Non l'ho mai perso e la sensazione senza di esso addosso mi fa sentire strana; lo tolgo raramente, a volte nemmeno sotto la doccia. Era un regalo di mia madre e non sapere dove sia mi rende nervosa: come se un pezzo di lei mancasse all'appello. Sono arrivata al punto di essere scoppiata in lacrime almeno due volte per la frustrazione; quando espiro, il respiro mi trema appena e so bene che tra qualche secondo seguirà una terza.

E così accade, tanto che alla fine mi lascio scivolare lungo la parete del corridoio, stringendomi le mani sul viso; ho le ginocchia strette contro il petto quando l'ennesima lacrima torna a bagnarmi la guancia per dissolversi poi nel tessuto del maglioncino. Non può essere sparito nel nulla.

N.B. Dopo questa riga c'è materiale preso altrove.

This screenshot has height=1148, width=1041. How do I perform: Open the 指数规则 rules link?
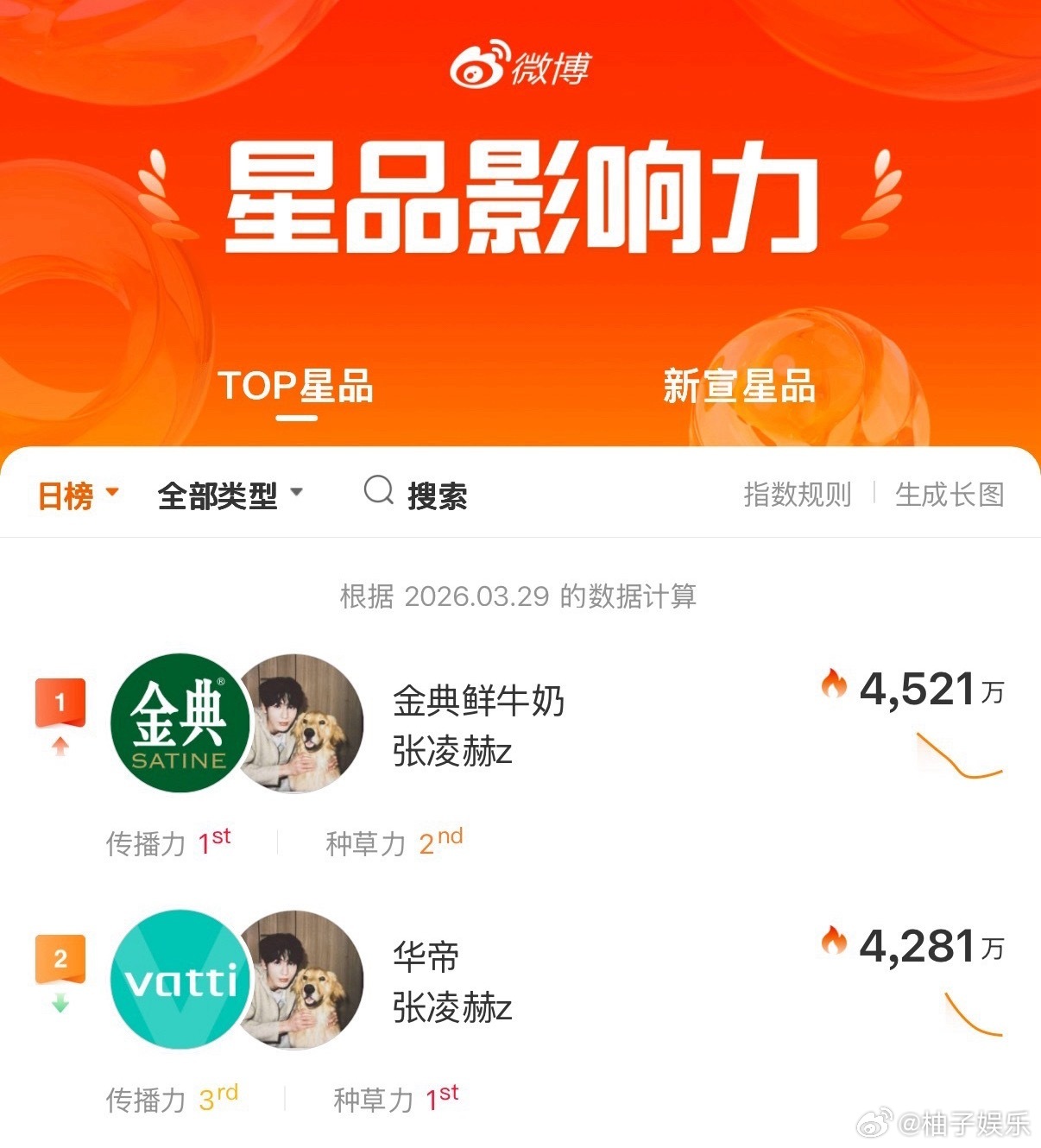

Non ricordo nemmeno più i programmi della mattinata, resto semplicemente seduta a fissare la parete di fronte a me; è color carta da zucchero e in questo momento la detesto. Mia madre era ossessionata da quel colore e nonostante questa casa non le appartenga, tutto mi ricorda lei. Dalla disposizione dei mobili fino al modo in cui la finestra dà sulla strada. Persino le cornici alle pareti sembrano essere state scelte da lei.

Sono così persa nei miei pensieri da non rendermi conto che la mia stessa porta di casa viene aperta e chiusa nel giro di qualche secondo appena; Harry è nel salotto di casa mia e sta chiamando il mio nome.

«Ho bisogno di chiederti un favore.» Lo sento appena mentre pronuncia quelle parole perché la sua voce mi arriva quasi ovattata alle orecchie, eppure si trova a pochi passi di distanza. So che dovrei alzarmi e fare finta che non sia successo niente, ma non ci riesco. Harry mi raggiungerà a breve, ma non m'importa. «Senti, ti va di... Mia!»

So di non avere un bell'aspetto così seduta in mezzo al corridoio, ma è solo Harry. Lo guardo negli occhi, notando la sua espressione mutare in una manciata di secondi: passa dalla solita calma e pacatezza per arrivare alla preoccupazione. La linea della guancia diventa più marcata e gli occhi sembrano persino scurirsi; mi si inginocchia accanto, posandomi una mano sulla spalla.

«Io...»

«Stai bene? Che cos'è successo?» Harry parla in fretta, preoccupato e con gli occhi che mi scrutano alla ricerca di qualcosa: un taglio, un livido, un semplice graffio. Scuoto la testa sotto il suo sguardo impaurito. «Sei caduta? Ti sei fatta male?» Vorrei scoppiare a ridere o forse persino a piangere di fronte a tanta preoccupazione, però scuoto semplicemente la testa. «Ti prego, di' qualcosa.» Mi supplica infine, guardandomi dritto negli occhi quasi stesse cercando di leggermi l'anima per capire cosa sia successo.